Être Scrum Master lorsqu’on a une expérience de chargé de projet

Les défis d'un Scrum Master selon son expérience passée

Cas typique suite à une gestion de changement dans une entreprise qui est passé du « waterfall » à l’agilité. Pour plus d’un, le chargé de projet peut aussi bien devenir Product Owner que Scrum Master, comme s’il s’agissait d’une pièce du jeu Tetris qui s’emboîte tout seul dans l’équation. J’ai eu de nombreux cas où cela a effectivement bien fonctionné, d’autres moins bien.

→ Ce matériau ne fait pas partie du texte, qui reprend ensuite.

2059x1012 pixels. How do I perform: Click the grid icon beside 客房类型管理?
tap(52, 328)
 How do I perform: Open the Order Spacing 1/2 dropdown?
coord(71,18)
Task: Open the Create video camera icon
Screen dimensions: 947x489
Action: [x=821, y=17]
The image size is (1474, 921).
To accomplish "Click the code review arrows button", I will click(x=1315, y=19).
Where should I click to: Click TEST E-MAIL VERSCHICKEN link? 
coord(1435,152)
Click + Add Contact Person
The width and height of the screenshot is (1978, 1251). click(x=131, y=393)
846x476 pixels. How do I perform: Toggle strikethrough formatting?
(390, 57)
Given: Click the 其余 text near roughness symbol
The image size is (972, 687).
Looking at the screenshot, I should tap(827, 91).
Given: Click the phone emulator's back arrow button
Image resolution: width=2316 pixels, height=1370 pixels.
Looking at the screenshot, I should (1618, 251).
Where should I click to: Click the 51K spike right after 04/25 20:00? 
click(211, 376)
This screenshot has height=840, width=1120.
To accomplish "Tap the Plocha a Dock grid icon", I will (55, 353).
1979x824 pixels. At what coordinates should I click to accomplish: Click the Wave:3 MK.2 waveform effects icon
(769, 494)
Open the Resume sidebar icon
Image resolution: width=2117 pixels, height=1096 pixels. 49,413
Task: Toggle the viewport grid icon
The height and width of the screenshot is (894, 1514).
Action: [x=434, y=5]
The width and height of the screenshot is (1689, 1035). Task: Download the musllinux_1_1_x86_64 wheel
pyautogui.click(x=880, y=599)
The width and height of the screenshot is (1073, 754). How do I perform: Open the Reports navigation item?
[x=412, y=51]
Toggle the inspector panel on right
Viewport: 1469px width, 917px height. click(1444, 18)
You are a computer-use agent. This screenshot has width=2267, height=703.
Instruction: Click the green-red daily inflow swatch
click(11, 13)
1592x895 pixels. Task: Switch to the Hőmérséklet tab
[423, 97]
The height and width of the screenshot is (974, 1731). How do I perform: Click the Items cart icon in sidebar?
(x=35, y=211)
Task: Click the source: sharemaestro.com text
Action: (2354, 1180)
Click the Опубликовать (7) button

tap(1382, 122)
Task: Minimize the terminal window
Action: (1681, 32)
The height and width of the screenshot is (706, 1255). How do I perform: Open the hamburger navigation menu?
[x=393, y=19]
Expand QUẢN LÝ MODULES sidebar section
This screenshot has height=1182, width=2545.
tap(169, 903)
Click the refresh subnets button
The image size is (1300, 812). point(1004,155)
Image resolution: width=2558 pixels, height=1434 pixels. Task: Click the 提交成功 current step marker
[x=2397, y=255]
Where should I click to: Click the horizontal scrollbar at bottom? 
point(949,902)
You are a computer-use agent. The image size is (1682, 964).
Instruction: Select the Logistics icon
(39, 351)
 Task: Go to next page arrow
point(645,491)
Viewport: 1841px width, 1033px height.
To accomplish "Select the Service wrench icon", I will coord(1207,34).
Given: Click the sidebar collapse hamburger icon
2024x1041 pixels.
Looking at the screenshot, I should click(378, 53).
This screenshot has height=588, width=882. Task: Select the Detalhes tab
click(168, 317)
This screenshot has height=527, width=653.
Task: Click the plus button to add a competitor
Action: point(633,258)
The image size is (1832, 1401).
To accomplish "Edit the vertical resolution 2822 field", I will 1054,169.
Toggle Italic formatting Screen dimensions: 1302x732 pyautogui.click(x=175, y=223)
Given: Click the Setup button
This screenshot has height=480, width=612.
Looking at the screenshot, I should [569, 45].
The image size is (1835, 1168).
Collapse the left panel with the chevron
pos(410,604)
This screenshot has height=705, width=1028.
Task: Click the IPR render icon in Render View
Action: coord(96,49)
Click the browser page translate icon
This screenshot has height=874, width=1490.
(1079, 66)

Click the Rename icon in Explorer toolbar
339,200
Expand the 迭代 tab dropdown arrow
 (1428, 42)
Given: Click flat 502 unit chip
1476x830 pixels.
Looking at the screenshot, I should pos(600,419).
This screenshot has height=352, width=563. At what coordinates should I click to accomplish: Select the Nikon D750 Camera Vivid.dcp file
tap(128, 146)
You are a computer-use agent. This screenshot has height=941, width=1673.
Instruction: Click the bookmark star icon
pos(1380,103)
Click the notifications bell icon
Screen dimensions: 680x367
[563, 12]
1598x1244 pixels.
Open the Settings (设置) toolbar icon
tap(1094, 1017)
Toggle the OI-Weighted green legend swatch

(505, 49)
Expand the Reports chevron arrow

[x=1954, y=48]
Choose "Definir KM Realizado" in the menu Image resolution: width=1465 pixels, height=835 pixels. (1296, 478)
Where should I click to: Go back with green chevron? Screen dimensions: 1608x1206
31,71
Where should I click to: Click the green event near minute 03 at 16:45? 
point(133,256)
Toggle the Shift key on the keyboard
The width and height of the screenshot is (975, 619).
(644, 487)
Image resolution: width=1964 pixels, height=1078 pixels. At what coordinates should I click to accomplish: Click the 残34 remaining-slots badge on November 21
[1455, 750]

Un ex-chargé de projet aura de la facilité à :

  • faire le suivi du sprint ainsi que des projections
  • créer les chartes burn-up et les roadmaps
  • faciliter la relation avec le client
  • amener l’équipe à être orienté vers un objectif commun

Un ex-chargé de projet pourrait avoir de la difficulté à :

  • gérer les relations interpersonnelles et les conflits s’il n’y est pas habitué
  • assurer l’auto-organisation de son équipe et se retenir de déterminer « qui fait quoi »
  • garder en tête que le principe est plus important que la pratique
  • être un agent de changement ou oser perturber l’ordre établi
  • savoir laisser son équipe se planter quand nécessaire
  • balancer qualité et efficience
  • être au service de l’équipe et non le contraire
  • maitriser les concepts de simple design, refactoring, assurance qualité, pair programming
  • laisser l’équipe estimer son travail

Être Scrum Master lorsqu’on a une expérience de gestionnaire

Les défis d'un Scrum Master selon son expérience passée

Ce cas-ci est beaucoup moins fréquent, et tout dépend aussi de quel genre de gestionnaire il est question. Prenons le cas d’une bonne gestion orientée vers les personnes. Quelqu’un ayant une bonne expérience de gestion d’équipe aura sans doute plus de facilité à saisir la dimension de leader engagé (servant leader).

Un ex-gestionnaire aura de la facilité à :

  • gérer les relations interpersonnelles et les conflits
  • assurer l’auto-organisation de son équipe et responsabiliser ses coéquipiers
  • garder en tête que le principe est plus important que la pratique
  • être un agent de changement ou oser perturber l’ordre établi
  • savoir laisser son équipe se planter quand nécessaire
  • exercer son pouvoir d’influence
  • amener l’équipe à être orienté vers un objectif commun

Un ex-gestionnaire pourrait avoir de la difficulté à :

  • comprendre le volet technologique du produit
  • trouver la balance entre qualité et efficience
  • appliquer les concepts de simple-design et de refactoring
  • faciliter les processus nécessaires à l’assurance qualité
  • appliquer et défendre les pratiques telles que le pair-programming et le peer code review

Au final, peu importe l’évolution de la carrière d’un Scrum Master, il sera amené à maitriser des éléments d’un milieu qui soit lui est étranger, soit qu’il ne maîtrise pas naturellement. Le plus important dans tout cela, est que l’agilité existe pour les gens et non pour les technologies. Sans coéquipiers, pas d’agilité, pas de Scrum, pas de logiciel. Le Scrum Master doit donc garder le cap sur le fait que des humains composent son équipe, et que c’est eux qu’il doit développer en priorité.

Je conclurai avec une citation que j’ai vu passer sur LinkedIn alors que je rédigeais cet article (la traduction est de moi), et qui résume assez bien, je crois, le défi premier de tout agiliste :

Si vous vous retrouvez à vous concentrer sur la technologie plutôt que sur la sociologie, vous êtes comme le personnage de vaudeville ayant perdu ses clés dans une rue sombre, et qui les cherche sur la rue d’à côté parce que, comme il l’explique, « la lumière y est meilleure ». Tim Lister and Tom DeMarco, Peopleware

Merci à mon collègue Éric Laramée pour la citation.

L’original de l’article Les défis d’un Scrum Master selon son expérience passée a été publié sur LinkedIn par Olivier Fortier en date du 10 avril 2018.